• Instructions for the task
In the newsgroup reply about aquatic hominids and bipedalism, reproduce verbatim the passage from "You are pullling" up to and including "the cold hands.".

*** Opening of Text section ***

Re: First Family and AAT

H. M. Hubey (hubey@pegasus.montclair.edu)
4 Oct 1995 03:25:42 -0400

Alex Duncan <aduncan@mail.utexas.edu> writes:

>To the best of anyone's knowledge, every tetrapod that ever adopted an
>aquatic existence was a quadruped when it began its aquatic foray (w/ the
>exception of aquatic birds). They all remained quadrupeds or began to
>converge on fish in overall body shape and locomotion. Why would the
>early aquatic hominid have been any different? In other words, if
>becoming a biped is such a wonderful adaptation to an aquatic existence,
>why aren't polar bears, walruses, alligators, mososaurs and otters all
>bipedal?

You are pullling a simple linear extrapolation argument and you
know it.

IF you blow on your hands when it's cold outside, they get warm.

When you blow on your soup, it cools down.

The same action; but not the same result. Even something as simple
as that has complicated solutions. The difference, obviously,
is that the direction of heat flow is dependent on the
temperature gradient so that in one case it strips away the heat
from the soup (actually the boundary layer and the heat too), and
in the other case, it slows down the heat loss (in a way) or
may even add heat to the cold hands.

*** Close of Text section ***
*** Opening of Dataset ***

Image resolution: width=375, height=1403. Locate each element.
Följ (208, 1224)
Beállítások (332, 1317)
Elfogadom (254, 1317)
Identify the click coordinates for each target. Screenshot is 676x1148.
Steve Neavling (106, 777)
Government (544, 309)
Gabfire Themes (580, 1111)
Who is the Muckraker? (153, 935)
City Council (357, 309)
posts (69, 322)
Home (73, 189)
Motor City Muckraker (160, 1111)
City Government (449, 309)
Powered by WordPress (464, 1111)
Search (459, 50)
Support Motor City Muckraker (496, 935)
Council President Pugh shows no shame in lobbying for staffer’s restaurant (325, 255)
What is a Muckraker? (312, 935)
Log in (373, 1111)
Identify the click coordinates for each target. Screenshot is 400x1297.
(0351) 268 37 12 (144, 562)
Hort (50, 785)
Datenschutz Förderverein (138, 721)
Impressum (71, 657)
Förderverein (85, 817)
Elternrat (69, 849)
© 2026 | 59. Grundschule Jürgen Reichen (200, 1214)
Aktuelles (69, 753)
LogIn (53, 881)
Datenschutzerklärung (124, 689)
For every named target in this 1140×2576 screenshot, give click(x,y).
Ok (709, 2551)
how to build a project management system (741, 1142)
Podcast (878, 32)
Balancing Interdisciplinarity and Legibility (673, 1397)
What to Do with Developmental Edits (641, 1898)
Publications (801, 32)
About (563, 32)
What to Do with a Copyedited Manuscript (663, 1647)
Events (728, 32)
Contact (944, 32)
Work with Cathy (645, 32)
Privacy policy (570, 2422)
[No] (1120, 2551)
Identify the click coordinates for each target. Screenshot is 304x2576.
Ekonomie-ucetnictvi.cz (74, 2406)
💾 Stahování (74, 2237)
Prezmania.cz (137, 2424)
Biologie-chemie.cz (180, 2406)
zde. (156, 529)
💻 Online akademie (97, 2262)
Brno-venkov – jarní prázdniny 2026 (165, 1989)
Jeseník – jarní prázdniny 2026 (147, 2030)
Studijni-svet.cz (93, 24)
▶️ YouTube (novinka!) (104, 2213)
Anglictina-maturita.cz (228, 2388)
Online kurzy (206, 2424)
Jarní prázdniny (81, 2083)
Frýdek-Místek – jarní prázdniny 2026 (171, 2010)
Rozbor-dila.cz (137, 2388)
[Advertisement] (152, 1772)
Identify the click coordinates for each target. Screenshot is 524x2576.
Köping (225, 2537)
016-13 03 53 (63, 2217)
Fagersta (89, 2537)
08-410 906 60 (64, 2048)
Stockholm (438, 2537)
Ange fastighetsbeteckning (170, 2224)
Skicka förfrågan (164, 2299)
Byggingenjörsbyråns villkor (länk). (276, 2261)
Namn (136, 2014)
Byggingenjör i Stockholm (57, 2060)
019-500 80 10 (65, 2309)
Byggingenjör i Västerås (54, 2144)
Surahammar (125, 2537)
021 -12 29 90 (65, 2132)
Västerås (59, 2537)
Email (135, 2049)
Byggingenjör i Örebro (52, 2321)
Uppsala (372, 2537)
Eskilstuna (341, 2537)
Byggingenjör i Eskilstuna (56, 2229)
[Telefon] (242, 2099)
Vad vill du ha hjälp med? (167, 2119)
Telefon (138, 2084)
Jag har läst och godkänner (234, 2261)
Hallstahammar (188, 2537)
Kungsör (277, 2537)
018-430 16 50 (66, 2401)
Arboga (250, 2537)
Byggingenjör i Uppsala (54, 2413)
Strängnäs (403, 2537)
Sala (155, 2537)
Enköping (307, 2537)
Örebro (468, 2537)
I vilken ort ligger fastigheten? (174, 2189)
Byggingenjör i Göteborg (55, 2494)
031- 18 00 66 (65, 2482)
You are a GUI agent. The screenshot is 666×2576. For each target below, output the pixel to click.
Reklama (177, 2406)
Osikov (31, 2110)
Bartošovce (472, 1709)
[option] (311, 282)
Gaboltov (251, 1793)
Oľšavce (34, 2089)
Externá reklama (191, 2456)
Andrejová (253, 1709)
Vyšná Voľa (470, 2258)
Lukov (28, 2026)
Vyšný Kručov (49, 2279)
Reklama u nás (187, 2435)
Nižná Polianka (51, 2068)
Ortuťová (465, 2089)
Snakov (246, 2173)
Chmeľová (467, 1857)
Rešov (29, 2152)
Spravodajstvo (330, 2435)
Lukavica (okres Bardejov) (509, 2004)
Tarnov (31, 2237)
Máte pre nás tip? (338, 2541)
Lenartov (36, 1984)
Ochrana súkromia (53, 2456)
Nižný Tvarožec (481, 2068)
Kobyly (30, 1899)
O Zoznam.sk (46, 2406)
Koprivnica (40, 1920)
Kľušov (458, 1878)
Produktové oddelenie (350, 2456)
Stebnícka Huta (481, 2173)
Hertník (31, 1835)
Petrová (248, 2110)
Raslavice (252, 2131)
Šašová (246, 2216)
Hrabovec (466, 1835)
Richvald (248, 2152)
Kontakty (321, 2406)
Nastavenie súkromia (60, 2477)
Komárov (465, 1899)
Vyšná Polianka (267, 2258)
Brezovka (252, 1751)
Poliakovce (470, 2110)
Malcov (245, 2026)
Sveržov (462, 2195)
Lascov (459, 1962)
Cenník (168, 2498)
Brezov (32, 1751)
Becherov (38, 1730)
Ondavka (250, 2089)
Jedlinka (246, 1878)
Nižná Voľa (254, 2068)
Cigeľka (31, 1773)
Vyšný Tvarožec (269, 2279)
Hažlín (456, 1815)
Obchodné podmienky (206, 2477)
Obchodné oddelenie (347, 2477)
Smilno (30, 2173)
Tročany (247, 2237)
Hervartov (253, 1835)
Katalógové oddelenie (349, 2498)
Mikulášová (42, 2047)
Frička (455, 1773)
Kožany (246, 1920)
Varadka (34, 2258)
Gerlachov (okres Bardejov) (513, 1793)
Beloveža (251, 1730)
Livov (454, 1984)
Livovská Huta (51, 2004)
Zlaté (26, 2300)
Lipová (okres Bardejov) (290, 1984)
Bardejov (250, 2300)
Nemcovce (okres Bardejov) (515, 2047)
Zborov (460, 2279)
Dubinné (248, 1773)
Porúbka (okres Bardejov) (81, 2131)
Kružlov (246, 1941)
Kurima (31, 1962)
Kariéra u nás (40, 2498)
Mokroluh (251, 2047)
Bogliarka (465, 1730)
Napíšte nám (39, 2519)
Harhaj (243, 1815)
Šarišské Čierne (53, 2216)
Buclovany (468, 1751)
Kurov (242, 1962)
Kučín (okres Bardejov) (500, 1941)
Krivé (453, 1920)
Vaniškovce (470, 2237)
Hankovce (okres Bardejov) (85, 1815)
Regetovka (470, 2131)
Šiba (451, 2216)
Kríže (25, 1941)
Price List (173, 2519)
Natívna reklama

*** Close of Dataset ***

• Task response
You are pullling a simple linear extrapolation argument and you
know it.

IF you blow on your hands when it's cold outside, they get warm.

When you blow on your soup, it cools down.

The same action; but not the same result. Even something as simple
as that has complicated solutions. The difference, obviously,
is that the direction of heat flow is dependent on the
temperature gradient so that in one case it strips away the heat
from the soup (actually the boundary layer and the heat too), and
in the other case, it slows down the heat loss (in a way) or
may even add heat to the cold hands.